Direction >>
Pull out every line in the items below that contains the word "Where". Case counts.

Given records >>
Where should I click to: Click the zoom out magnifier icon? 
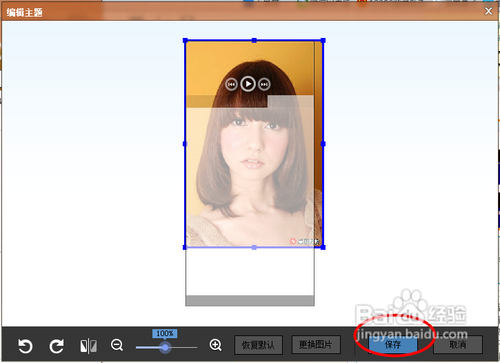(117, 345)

==

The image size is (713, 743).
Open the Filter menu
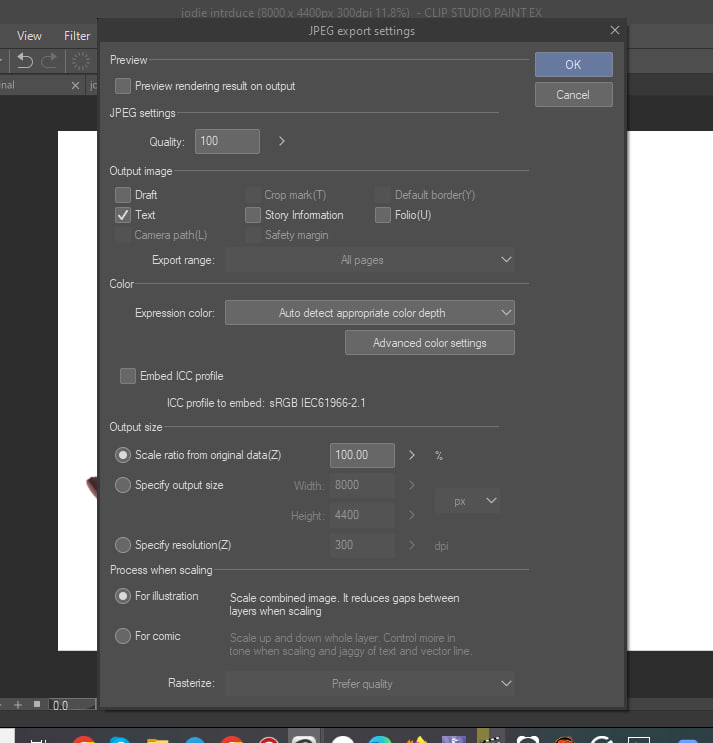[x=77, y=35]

Exercise answer >>
Where should I click to: Click the zoom out magnifier icon? 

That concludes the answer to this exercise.